Sunday, 11 September 2011

The effects of 9/11 on the New York City Fire-fighters

Learning to Live: Firefighter Bill Butler.

A firehouse is a physically intimate place. Twenty-five guys take turns cooking together, bunking together, living together for days at a time. They call one another brother, enjoy a near-tribal camaraderie, much of it around the firehouse’s kitchen table, where a posted sign reads, WHAT YOU HEAR HERE STAYS HERE.

Komorowski was recently promoted to lieutenant, and the first floor of his new station in an Orthodox Jewish section of Brooklyn contains barbells, a pool table, a gas pump, a garbage can of dog food, a soda machine, a tool bench, a pole, and two big red trucks. Off to one side is a memorial to the 343 firefighters lost in the World Trade Center. A minute after Komorowski, now 40, steps into the communications room, an alarm sounds. “Can you wait?” Komorowski says, though it’s not really a question. He pulls his gear over his pants. As a truck leaves, a fireman shouts, “Can you close the door?”

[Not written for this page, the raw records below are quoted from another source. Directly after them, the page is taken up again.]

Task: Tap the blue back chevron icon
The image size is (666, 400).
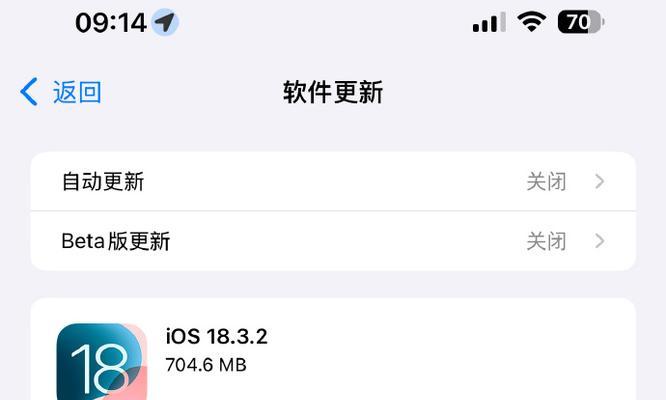Action: tap(29, 92)
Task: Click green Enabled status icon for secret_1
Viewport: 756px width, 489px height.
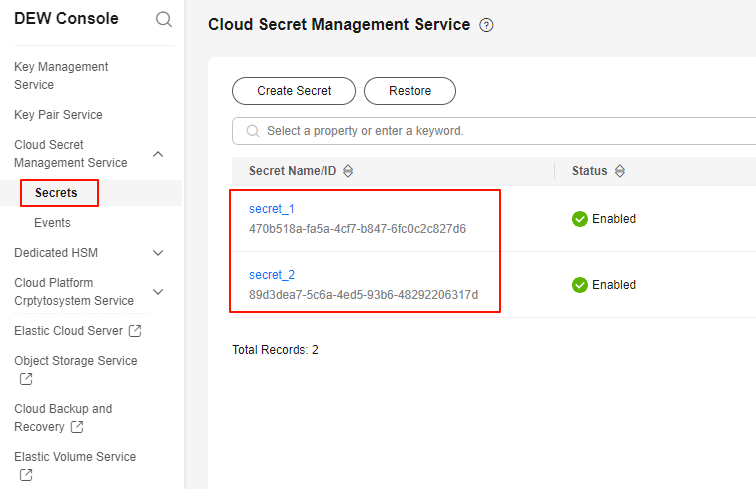Action: point(580,219)
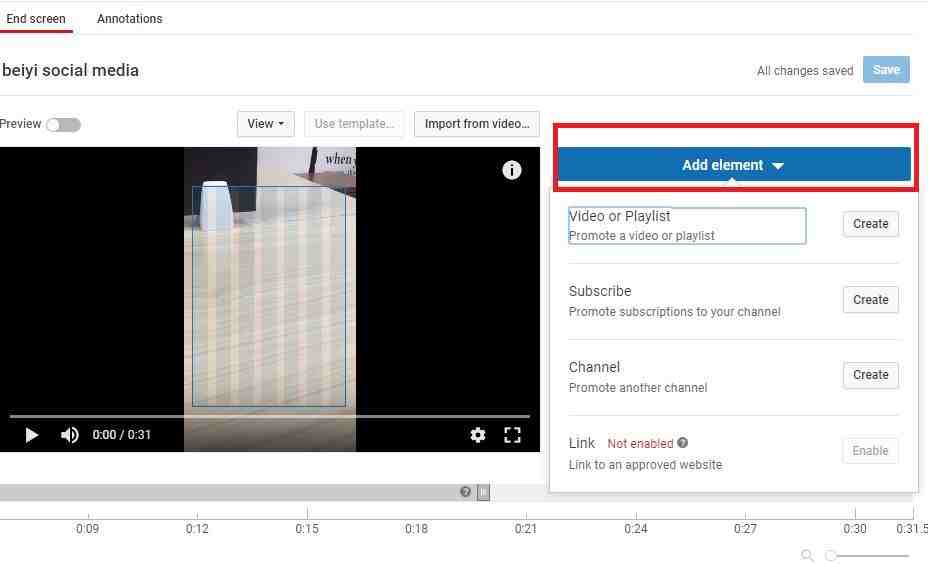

The firehouse hasn’t been a place where people generally “give themselves permission to share their emotions.” The environment has not been therapy-friendly. Maybe that’s good. “This is a job for physical, proactive, problem-solving people, which are great qualities if my house is on fire,” says Malachy Corrigan, director of the department’s counseling unit. Emotional distance is probably protective. Sooner or later, every fireman hauls a burnt child out of a fire. “You have to tell yourself that this dead kid I’m pulling out of a fire is no different than pulling a deer out of the woods,” explains Butler. “You can’t look at it like, Oh, my God, I’m pulling out my own child. You can’t go killing yourself.”


September 11 overran the usual defenses. Jonas and his men, finally freed from their stairwell, looked around at fires and flattened buildings. They thought they were witnessing a nuclear attack. “We usually show up at a chaotic situation, we make it better and we go home, almost every time,” says Jonas. “In the World Trade Center that really didn’t happen.” Well-disciplined emotions were suddenly impossible to contain.


By December 2001, probably half the city’s firefighters have gone into therapy—6,100 uniformed people have received counseling through the department. The department now has 60 full-time counselors instead of the 9 it employed before September 11.